Nozzle at Pipe End — Nature of Exit Jet A nozzle fitted at the end of a water pipeline primarily delivers water at which condition at the outlet?

Difficulty: Easy

Correct Answer: high velocity

Explanation:


Introduction:
Nozzles are area-reducing devices that convert pressure energy into kinetic energy. Recognizing what changes predominantly at the exit—pressure or velocity—helps in selecting and sizing nozzles for jets, firefighting, turbine inlets, and cleaning applications.


Given Data / Assumptions:

  • Incompressible liquid water; negligible compressibility effects.
  • Nozzle discharges to atmosphere.
  • Steady operating condition; upstream has available pressure head.


Concept / Approach:
Bernoulli's principle for a streamline through the nozzle shows conversion of pressure head into velocity head. As area decreases, velocity rises while static pressure at the exit approaches atmospheric (for a free jet). Thus the signature trait of a nozzle is a high-velocity jet leaving at near-atmospheric pressure.


Step-by-Step Solution:
Apply energy equation: p/gamma + V^2/(2g) + z = constant (minus losses).Across the nozzle, p term decreases; V term increases.At the exit to atmosphere, p ≈ p_atm, and V is maximized ⇒ ‘‘high velocity’’.

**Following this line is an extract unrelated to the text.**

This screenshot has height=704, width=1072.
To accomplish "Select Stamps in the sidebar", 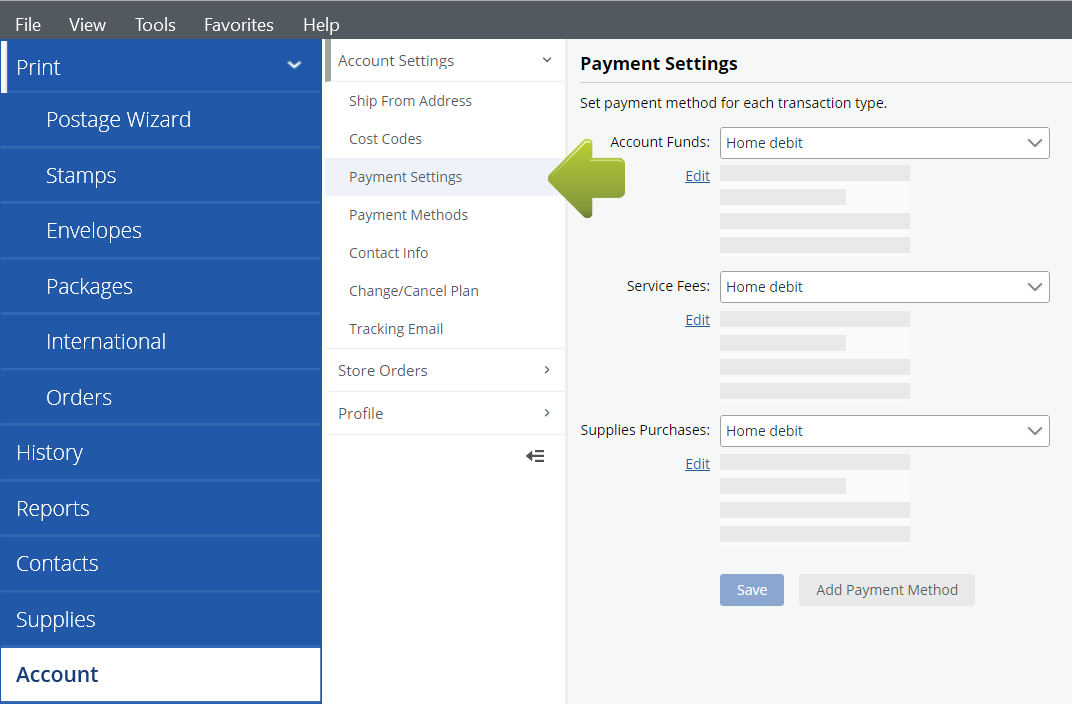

Verification / Alternative check:
Measured jet speeds from hose nozzles confirm large velocities with only atmospheric static pressure at the exit.


Why Other Options Are Wrong:
‘‘High pressure’’ is upstream; ‘‘low velocity’’ contradicts nozzle function; ‘‘low pressure’’ alone is incomplete and misleading because the defining feature is high kinetic energy.


Common Pitfalls:
Assuming pressure remains high at the outlet; ignoring head losses that slightly limit achievable velocity.